*** EXERCISE INPUT Section Begins ***

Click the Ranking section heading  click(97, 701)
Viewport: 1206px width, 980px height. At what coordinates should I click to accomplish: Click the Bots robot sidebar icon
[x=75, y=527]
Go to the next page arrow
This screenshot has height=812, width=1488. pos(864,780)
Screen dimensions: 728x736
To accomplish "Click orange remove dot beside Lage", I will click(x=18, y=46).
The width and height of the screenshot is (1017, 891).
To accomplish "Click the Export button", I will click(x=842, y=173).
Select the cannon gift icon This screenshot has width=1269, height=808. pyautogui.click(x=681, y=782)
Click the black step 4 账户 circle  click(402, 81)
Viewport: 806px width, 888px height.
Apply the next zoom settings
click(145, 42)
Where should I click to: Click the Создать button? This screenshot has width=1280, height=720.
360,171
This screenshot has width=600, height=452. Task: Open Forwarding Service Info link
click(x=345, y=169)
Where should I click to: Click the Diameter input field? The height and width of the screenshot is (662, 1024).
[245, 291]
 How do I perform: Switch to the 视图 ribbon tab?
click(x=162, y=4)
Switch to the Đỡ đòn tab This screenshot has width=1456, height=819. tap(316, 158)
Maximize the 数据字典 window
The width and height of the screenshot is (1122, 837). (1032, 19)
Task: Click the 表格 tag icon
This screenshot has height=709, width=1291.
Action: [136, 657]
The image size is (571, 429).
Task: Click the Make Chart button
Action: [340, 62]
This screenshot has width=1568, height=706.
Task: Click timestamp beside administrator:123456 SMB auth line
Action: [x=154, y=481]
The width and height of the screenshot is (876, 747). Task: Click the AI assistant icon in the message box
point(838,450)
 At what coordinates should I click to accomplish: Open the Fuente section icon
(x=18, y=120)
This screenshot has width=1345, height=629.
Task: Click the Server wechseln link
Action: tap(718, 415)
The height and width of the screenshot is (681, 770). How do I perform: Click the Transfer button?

*** EXERCISE INPUT Section Ends ***

EXERCISE OBJECTIVE:
Your reply should be all of the data, returned exactly.

WRITTEN SOLUTION:
Click the Ranking section heading  click(97, 701)
Viewport: 1206px width, 980px height. At what coordinates should I click to accomplish: Click the Bots robot sidebar icon
[x=75, y=527]
Go to the next page arrow
This screenshot has height=812, width=1488. pos(864,780)
Screen dimensions: 728x736
To accomplish "Click orange remove dot beside Lage", I will click(x=18, y=46).
The width and height of the screenshot is (1017, 891).
To accomplish "Click the Export button", I will click(x=842, y=173).
Select the cannon gift icon This screenshot has width=1269, height=808. pyautogui.click(x=681, y=782)
Click the black step 4 账户 circle  click(402, 81)
Viewport: 806px width, 888px height.
Apply the next zoom settings
click(145, 42)
Where should I click to: Click the Создать button? This screenshot has width=1280, height=720.
360,171
This screenshot has width=600, height=452. Task: Open Forwarding Service Info link
click(x=345, y=169)
Where should I click to: Click the Diameter input field? The height and width of the screenshot is (662, 1024).
[245, 291]
 How do I perform: Switch to the 视图 ribbon tab?
click(x=162, y=4)
Switch to the Đỡ đòn tab This screenshot has width=1456, height=819. tap(316, 158)
Maximize the 数据字典 window
The width and height of the screenshot is (1122, 837). (1032, 19)
Task: Click the 表格 tag icon
This screenshot has height=709, width=1291.
Action: [136, 657]
The image size is (571, 429).
Task: Click the Make Chart button
Action: [340, 62]
This screenshot has width=1568, height=706.
Task: Click timestamp beside administrator:123456 SMB auth line
Action: [x=154, y=481]
The width and height of the screenshot is (876, 747). Task: Click the AI assistant icon in the message box
point(838,450)
 At what coordinates should I click to accomplish: Open the Fuente section icon
(x=18, y=120)
This screenshot has width=1345, height=629.
Task: Click the Server wechseln link
Action: tap(718, 415)
The height and width of the screenshot is (681, 770). How do I perform: Click the Transfer button?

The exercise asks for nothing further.